Given task: Convert the entries below into a JSON list of strings, with one string for each line and blank lines omitted.

Given data:
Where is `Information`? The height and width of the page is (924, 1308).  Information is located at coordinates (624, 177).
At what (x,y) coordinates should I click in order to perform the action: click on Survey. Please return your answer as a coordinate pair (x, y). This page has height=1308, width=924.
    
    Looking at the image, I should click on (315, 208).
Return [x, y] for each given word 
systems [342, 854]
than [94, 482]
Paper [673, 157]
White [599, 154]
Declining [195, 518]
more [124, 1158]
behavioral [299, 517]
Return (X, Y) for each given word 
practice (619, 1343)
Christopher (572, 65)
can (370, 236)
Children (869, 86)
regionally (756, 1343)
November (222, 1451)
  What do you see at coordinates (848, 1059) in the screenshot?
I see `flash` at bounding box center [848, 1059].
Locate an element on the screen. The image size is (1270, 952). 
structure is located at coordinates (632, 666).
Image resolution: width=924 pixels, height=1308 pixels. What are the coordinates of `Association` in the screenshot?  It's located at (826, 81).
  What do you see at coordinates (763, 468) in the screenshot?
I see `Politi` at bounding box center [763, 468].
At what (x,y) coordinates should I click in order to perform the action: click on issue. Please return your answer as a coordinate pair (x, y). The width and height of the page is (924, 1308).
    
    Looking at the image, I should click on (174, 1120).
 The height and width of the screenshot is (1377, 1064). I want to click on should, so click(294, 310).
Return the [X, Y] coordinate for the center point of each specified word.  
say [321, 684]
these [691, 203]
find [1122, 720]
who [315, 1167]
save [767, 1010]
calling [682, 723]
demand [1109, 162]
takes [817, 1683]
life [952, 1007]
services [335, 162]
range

Answer for this exercise:
[
  "Where is `Information`? The height and width of the page is (924, 1308).  Information is located at coordinates (624, 177).",
  "At what (x,y) coordinates should I click in order to perform the action: click on Survey. Please return your answer as a coordinate pair (x, y). This page has height=1308, width=924.",
  "    Looking at the image, I should click on (315, 208).",
  "Return [x, y] for each given word ",
  "systems [342, 854]",
  "than [94, 482]",
  "Paper [673, 157]",
  "White [599, 154]",
  "Declining [195, 518]",
  "more [124, 1158]",
  "behavioral [299, 517]",
  "Return (X, Y) for each given word ",
  "practice (619, 1343)",
  "Christopher (572, 65)",
  "can (370, 236)",
  "Children (869, 86)",
  "regionally (756, 1343)",
  "November (222, 1451)",
  "  What do you see at coordinates (848, 1059) in the screenshot?",
  "I see `flash` at bounding box center [848, 1059].",
  "Locate an element on the screen. The image size is (1270, 952). ",
  "structure is located at coordinates (632, 666).",
  "Image resolution: width=924 pixels, height=1308 pixels. What are the coordinates of `Association` in the screenshot?  It's located at (826, 81).",
  "  What do you see at coordinates (763, 468) in the screenshot?",
  "I see `Politi` at bounding box center [763, 468].",
  "At what (x,y) coordinates should I click in order to perform the action: click on issue. Please return your answer as a coordinate pair (x, y). The width and height of the page is (924, 1308).",
  "    Looking at the image, I should click on (174, 1120).",
  " The height and width of the screenshot is (1377, 1064). I want to click on should, so click(294, 310).",
  "Return the [X, Y] coordinate for the center point of each specified word.  ",
  "say [321, 684]",
  "these [691, 203]",
  "find [1122, 720]",
  "who [315, 1167]",
  "save [767, 1010]",
  "calling [682, 723]",
  "demand [1109, 162]",
  "takes [817, 1683]",
  "life [952, 1007]",
  "services [335, 162]",
  "range"
]